Чертыхнувшись, Младший свесил ноги с дивана и начал надевать и зашнуровывать ботинки.
– Ты куда собрался, любимый? – услышал он голос Анжелы, и увидел, что она приподнялась на подушке. Надо же, как чутко она спала!
– Есть одно дело, не терпящее отлагательств, солнышко.
Глава 2
По горячим следам
2069 год, где-то в бывшей Новосибирской области
Дозор вернулся в лагерь утром, когда снежные вихри бушевавшей всю ночь бури уже улеглись, оставив после себя в напоминание только лёгкую позёмку.
Группу встречали сдержанными кивками. В прошлом осталось то время, когда каждое столкновение с врагом казалось редким героизмом. Война уже становилась рутиной. Хотя прошло-то всего ничего.
– Колотун, Саня, докладывайте вы главному, – сипло приказал Семён Плахов, пригибая голову, чтобы пройти через порог низкой избушки. – Вы всё видели. А я устал, как сволочь. Да и голос пропал.

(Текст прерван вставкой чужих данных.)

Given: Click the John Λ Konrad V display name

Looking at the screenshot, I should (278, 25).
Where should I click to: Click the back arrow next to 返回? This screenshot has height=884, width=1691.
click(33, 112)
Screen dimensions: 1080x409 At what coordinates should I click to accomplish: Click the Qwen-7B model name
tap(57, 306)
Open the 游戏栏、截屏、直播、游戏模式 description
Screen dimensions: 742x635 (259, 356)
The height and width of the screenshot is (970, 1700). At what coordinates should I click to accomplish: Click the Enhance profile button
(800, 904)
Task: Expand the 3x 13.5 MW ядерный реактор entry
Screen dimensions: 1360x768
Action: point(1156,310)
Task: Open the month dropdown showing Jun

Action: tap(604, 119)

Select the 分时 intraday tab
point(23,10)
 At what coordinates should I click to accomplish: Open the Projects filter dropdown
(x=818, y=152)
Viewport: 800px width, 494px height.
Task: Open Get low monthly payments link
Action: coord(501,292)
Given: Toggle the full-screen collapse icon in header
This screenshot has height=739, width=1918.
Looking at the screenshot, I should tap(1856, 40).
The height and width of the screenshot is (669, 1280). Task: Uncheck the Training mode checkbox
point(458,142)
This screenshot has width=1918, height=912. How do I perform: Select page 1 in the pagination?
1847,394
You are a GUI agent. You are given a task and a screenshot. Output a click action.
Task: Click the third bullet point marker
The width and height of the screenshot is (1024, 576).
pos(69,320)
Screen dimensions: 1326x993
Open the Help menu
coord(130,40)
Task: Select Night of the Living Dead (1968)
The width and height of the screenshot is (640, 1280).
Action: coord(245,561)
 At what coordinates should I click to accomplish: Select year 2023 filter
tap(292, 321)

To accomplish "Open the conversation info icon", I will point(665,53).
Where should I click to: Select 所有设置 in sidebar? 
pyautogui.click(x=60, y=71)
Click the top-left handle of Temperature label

Командир звена снял лыжи, вытряс в сенях снег из валенок и уселся поближе к ещё горячей «походной печке» из большой кастрюли, найденной здесь же. Топливом служили сухие ветки. Дымоход был выведен в окно. Обычные печки тут были в каждом доме, но Пустырник запретил их использовать, потому что дым из труб выдал бы отряд всем желающим.
Семён тут же уснул, сидя. Пару-тройку часов он может подремать. Потом проснётся сам, без будильника. Похоже, его слабость была вызвана осложнениями после недолеченной простуды. Тогда, в сентябре, во время преследования «сахалинцев» возле Новокузнецка, каждая минута промедления угрожала смертью пленникам из Кузбасса.
И если он попросил пару часов отдыха, значит, реально валился с ног.
Пришлось рассказывать за него. Конечно, главная роль тут была отведена косноязычному, но куда более опытному и наблюдательному Волкову. Но иногда и Александр вставлял слово-другое. В другое время Санька раздулся бы от гордости от доверенной ему роли, но сейчас это чувство осталось где-то далеко. Голос его был чуть хриплым от холода, когда он от-тарабанил вначале краткую суть:
– Это отставший арьергард. Их человек семьдесят. Не местные. Приказов не получали почти три недели. Радио у них сломалось, не могут его починить. Пьют и местных обижают. Настроение у них на нуле. Говорят: «Нас забыли».
– Не забыли. Ой, как не забыли, – боец-ветеран Волков по кличке Колотун, с рукой, напоминающей варежку из-за сросшихся пальцев, оскалился. Усмешка его щербатого рта казалась зловещей. Но даже она не могла сравниться с тем выражением, которое было в глазах у сына погибшего вождя. У того взгляд был просто страшный, настолько он «не шёл» молодому парню, который вдруг за несколько недель стал старше лет на пятнадцать.
– Откуда сведения? – строго глядя на них, спросил Пустырник. Командир отряда сидел на походном стуле и докуривал папиросу из трофейного табака. Эту привычку вдыхать дурно пахнущий дым Сашка и раньше за ним замечал, хотя его отец курил больше – и такие штуки, и трубку. Впрочем, самосад нормально вызревал далеко не каждый год.
– Допросили «языка», – объяснил Волков.
– А что с ним потом сделали?
– Языковую колбасу, – ответил уже Данилов.
В этом слове Сашка поставил правильное ударение. Этому его научил дед.